Seven poor children with laterally bent spines and other congenital spine deformities received pre-surgery checkups at Shanghai Children's Medical Center (SCMC ) yesterday.
In the next four days they will receive free operations conducted by local surgeons under the direction of medical experts from the United States.
US doctor Charles Mehlman (center) checks the spine of a boy while Shanghai Children's Medical Center's orthopedics department director Chen Bochang (left) and doctor Wang Zhigang assist yesterday. (photo: Shanghai Daily)
The six girls and one boy, aged between five and 16 years old, come from Zhejiang, Hubei, Anhui, and Sichuan provinces as well as Shanghai. The average cost of surgery is about 100,000 yuan (US$13,316), a price out of their families' reach.
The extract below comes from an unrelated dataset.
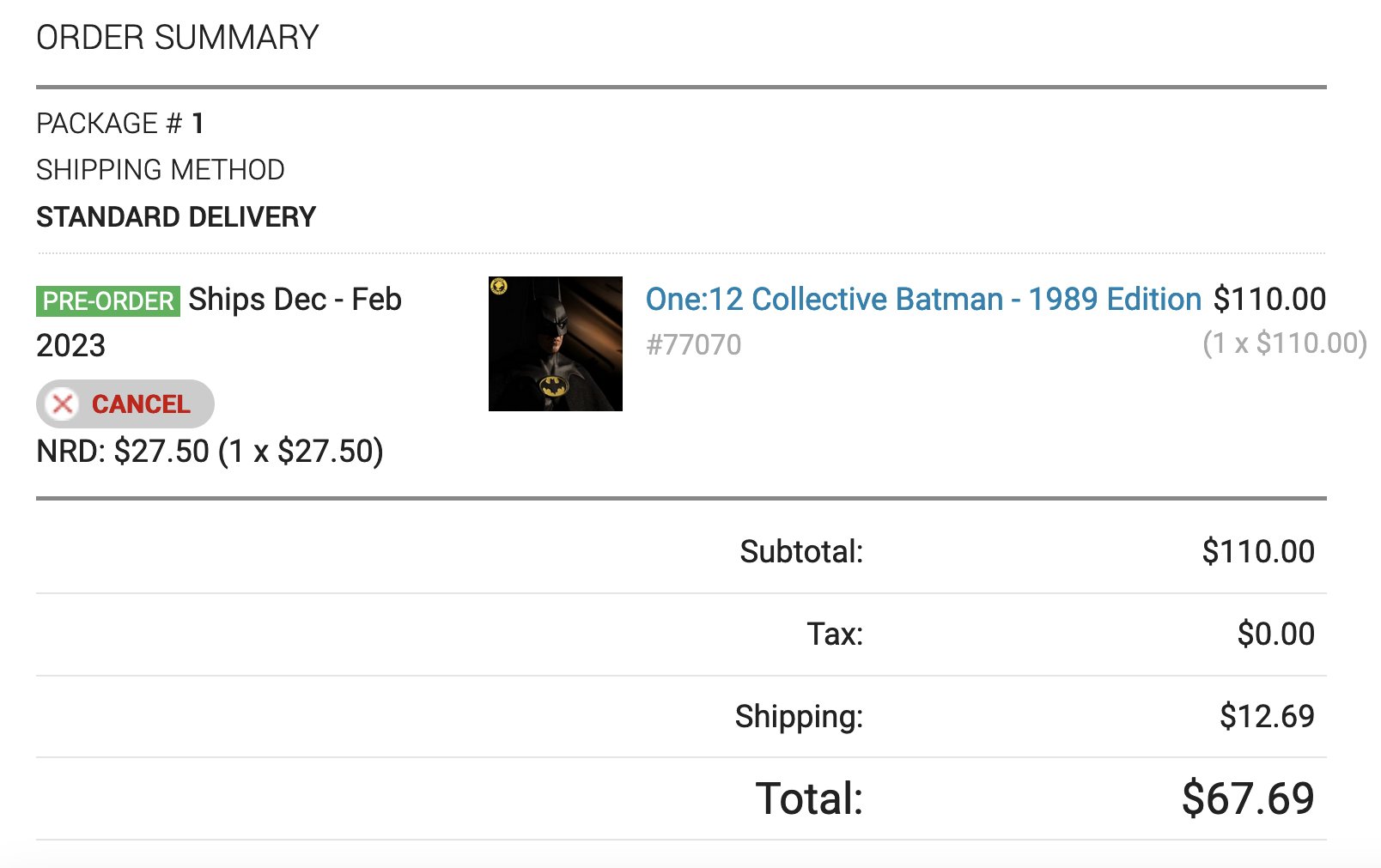
Task: Select the item number #77070 text
Action: pyautogui.click(x=694, y=344)
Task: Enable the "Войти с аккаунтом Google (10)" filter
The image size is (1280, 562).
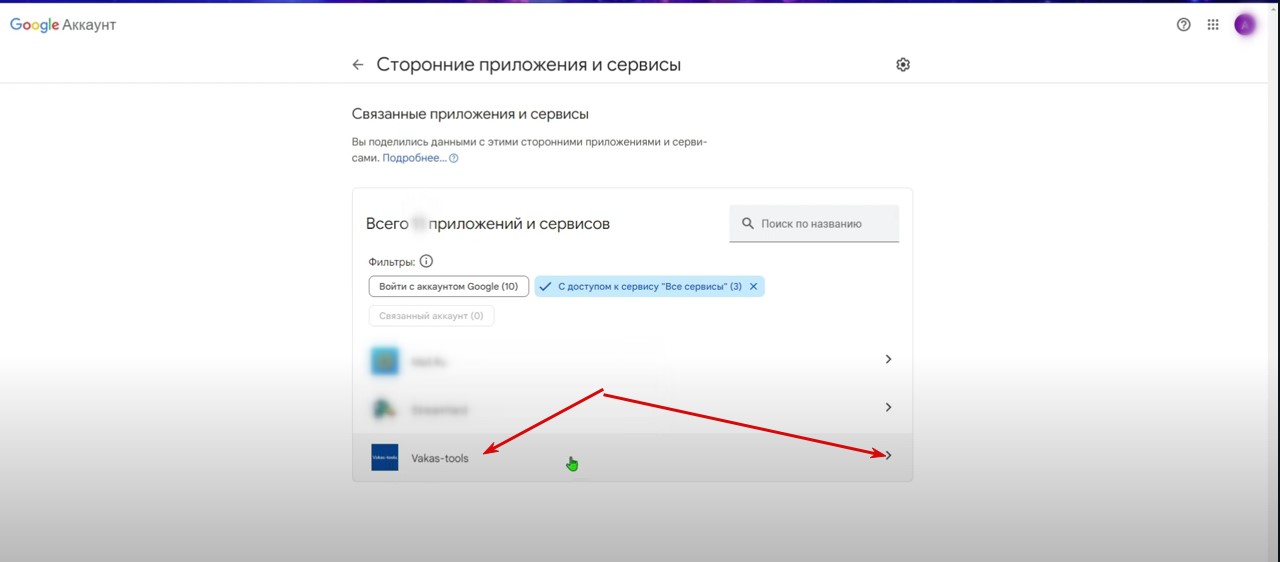Action: click(448, 287)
Under a charity project called "Stand-Up Life" sponsored by a US-based fund, Healing the Children, and Pudong Social Development Foundation, a team of three doctors and two anesthetists from Cincinnati Children's Hospital has come to the center to oversee the surgery.
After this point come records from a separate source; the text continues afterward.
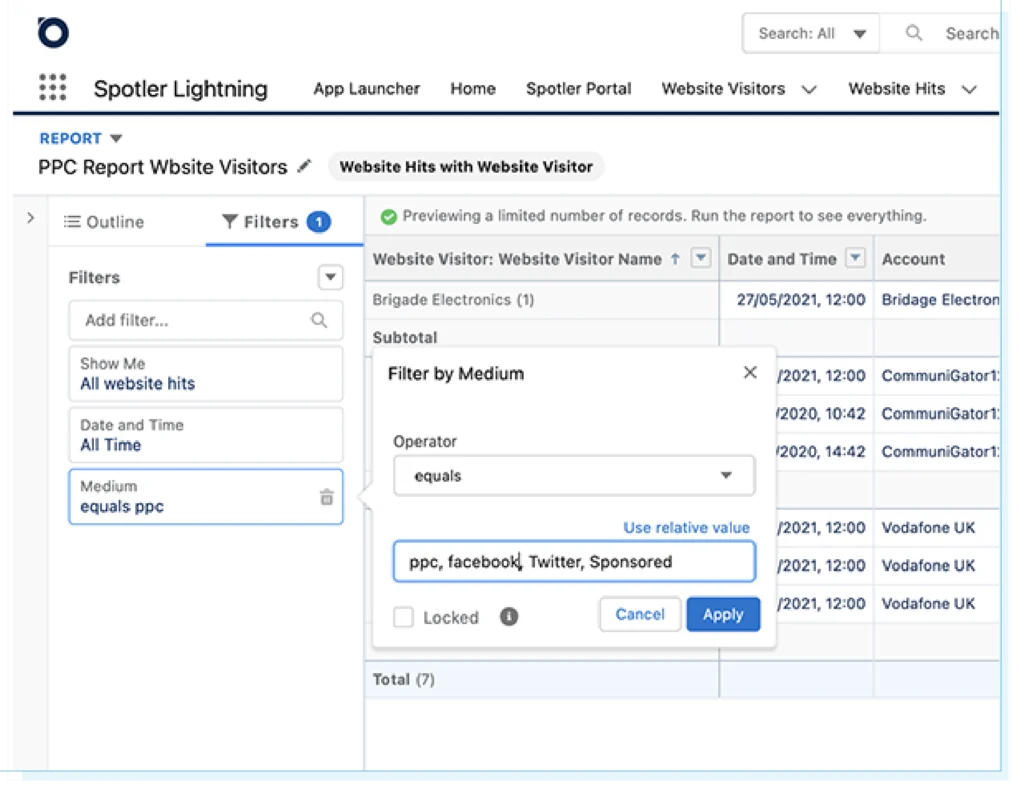The width and height of the screenshot is (1024, 788).
Task: Click the info icon beside Locked
Action: [x=508, y=617]
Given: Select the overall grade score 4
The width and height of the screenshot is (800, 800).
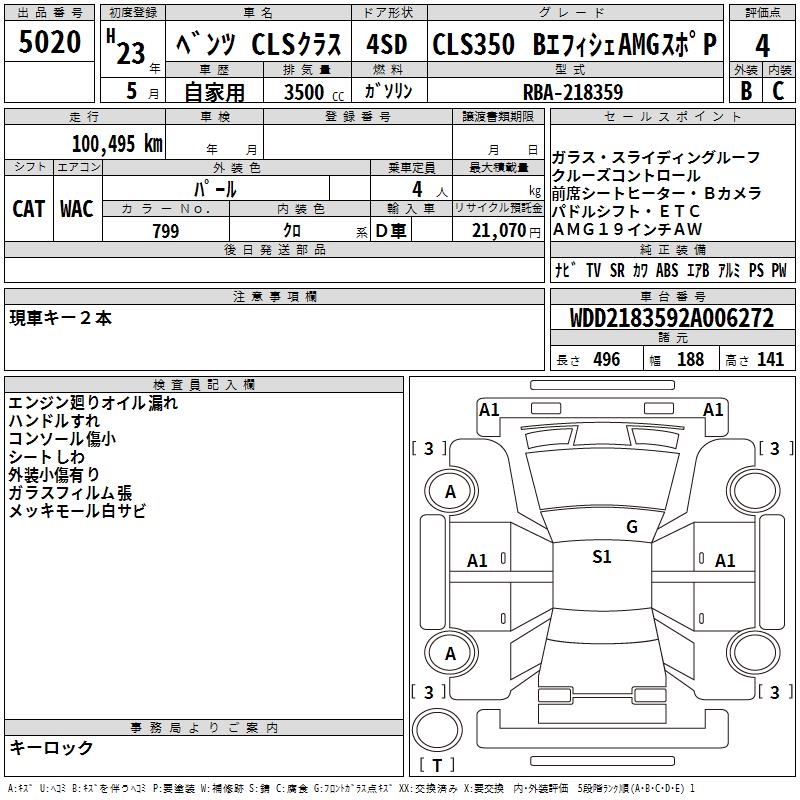Looking at the screenshot, I should (x=762, y=45).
Local doctors said this was the third year running that Chinese and American doctors have operated free on children with serious spinal problems. However, this is the first year that doctors have named the project and promoted it.
"We have learned a lot through cooperation and communication with US experts from these surgeries. It's time to launch a 'train the trainer' move by promoting what we have learned to doctors from other parts of China," said Dr Chen Bochang, director of SCMC's orthopedics department.
The project consists of three parts - charity spinal surgery, educational lectures for domestic doctors, and the establishment of a medical team to give free treatment in Xinjiang Uygur Autonomous Region.